Published Apr 23, 2023 2:56 PM by The Maritime Executive
Nudged by regulations, customer demand, investor pressure and internal goals, shipping companies are experimenting with a range of greener fuels. But which candidate will deliver a carbon free future for the shipping sector?
To find out how industry leaders are thinking about future fuels, the Global Center for Maritime Decarbonization, the Global Maritime Forum and the Maersk Mc-Kinney Center for Zero Carbon Shipping (with analytical support from Mckinsey) conducted a survey of shipping companies.
These included 29 shipping companies that operate fleets ranging from container ships to cruise ships, bulkers, gas carriers and offshore vessels. Collectively, the companies comprise around 20 percent of the world’s total capacity.
A key takeaway from the survey is that the respondents expect a world with a wide range of fuels in the mix through 2050. Many respondents expect their fleets to run on multiple types of fuels into th future.
For instance, respondents’ projections for their fleet fuel consumption in 2050 are split evenly among a wide range of options. Green ammonia, biodiesel and fuel oil lead the way with 16 to 17 percent of the fuel mix each, followed by blue ammonia, liquefied natural gas (LNG), e-methanol, biomethanol, biomethane and e-methane, each representing a 6 to 10 percent share.
“This suggests that shipping’s route to decarbonization could be complex- especially given the knotty interdependence between ship owners and operators, ports, engine manufacturers, and fuel providers. How the industry builds out and manages multiple fuel supply chains over the next decades will have a decisive effect on the speed at which it decarbonizes,” notes one of the survey findings.
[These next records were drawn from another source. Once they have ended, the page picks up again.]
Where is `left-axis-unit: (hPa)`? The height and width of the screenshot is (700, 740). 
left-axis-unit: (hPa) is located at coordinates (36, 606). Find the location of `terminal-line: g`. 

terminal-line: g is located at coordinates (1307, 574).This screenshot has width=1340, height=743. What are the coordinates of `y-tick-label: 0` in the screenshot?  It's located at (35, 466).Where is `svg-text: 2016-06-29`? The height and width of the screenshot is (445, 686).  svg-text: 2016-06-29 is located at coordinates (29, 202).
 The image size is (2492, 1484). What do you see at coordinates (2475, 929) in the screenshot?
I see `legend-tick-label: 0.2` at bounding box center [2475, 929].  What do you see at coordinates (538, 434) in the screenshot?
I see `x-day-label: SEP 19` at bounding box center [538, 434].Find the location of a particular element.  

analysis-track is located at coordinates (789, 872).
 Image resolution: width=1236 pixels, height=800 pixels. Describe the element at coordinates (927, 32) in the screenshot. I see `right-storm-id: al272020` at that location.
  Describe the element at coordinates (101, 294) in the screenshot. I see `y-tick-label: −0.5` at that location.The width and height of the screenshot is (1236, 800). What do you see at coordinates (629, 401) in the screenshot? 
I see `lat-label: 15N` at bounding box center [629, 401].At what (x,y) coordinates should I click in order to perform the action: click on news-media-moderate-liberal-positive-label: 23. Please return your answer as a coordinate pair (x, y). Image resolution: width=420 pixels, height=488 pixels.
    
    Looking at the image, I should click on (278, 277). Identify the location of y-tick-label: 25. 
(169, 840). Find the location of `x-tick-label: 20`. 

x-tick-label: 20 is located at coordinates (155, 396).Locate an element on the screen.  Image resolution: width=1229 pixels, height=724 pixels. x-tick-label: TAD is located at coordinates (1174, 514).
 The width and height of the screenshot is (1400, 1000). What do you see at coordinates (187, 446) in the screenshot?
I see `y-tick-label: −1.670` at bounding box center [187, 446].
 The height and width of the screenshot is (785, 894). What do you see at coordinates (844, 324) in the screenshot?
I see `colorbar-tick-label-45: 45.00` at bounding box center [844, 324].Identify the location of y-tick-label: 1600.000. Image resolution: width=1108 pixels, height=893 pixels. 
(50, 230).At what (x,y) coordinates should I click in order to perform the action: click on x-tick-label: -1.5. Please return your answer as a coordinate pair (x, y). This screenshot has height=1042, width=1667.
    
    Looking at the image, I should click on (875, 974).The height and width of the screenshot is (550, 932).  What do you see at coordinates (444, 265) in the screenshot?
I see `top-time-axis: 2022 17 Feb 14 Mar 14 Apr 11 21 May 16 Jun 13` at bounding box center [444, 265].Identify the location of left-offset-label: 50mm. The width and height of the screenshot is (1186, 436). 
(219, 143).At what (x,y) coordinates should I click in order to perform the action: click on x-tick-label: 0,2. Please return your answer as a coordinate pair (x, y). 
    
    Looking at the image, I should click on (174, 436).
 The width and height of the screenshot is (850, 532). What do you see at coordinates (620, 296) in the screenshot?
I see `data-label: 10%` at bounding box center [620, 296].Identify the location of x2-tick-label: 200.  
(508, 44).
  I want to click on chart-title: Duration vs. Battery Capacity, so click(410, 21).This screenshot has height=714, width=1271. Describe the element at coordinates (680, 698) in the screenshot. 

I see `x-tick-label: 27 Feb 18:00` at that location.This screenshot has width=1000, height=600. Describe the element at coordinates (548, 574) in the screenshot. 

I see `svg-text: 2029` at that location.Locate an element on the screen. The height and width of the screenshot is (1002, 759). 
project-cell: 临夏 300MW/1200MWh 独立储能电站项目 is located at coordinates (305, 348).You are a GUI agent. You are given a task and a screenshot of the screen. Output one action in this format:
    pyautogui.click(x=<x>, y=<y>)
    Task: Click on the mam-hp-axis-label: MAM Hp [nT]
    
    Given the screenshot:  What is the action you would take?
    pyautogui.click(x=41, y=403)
It is no surprise that one-third of the respondents said that they do not know which types of fuel they expect their fleets to run on in 2030 and 2050. The remaining two-thirds of respondents expressed diverging expectatios about what their 2030 and 2050 fuel usage will look like. They project that 66 percent of their fuel consumption in 2030 will be fuel oil, with biodiesel and LNG representing 10 percent each, and the remaining 14 percent distributed across other fuels.
Meanwhile, results of another green-fuel study were released last week, this one conducted by the environmental consultancy Ricardo and DNV for the IMO Future Fuel and Technology Project (FFT Project).
The study was commissioned in 2022 following a request by MEPC 78, with a view to supporting the revision process of the initial IMO GHG Strategy.
One of the key findings of the study is that a clear signal of demand is needed to enable sufficient availability of green fuels. The signal of demand could come from the forthcoming Revised IMO GHG Strategy setting revised levels of ambition in combination with the policies needed to drive transition to green shipping.
Most importantly, to reach the decarbonization trajectories in 2050, a average annual growth rate in candidate fuel production of 6-12 percent will be needed beginning in 2030, which is below the historical sustained growth rates for solar and wind power generation.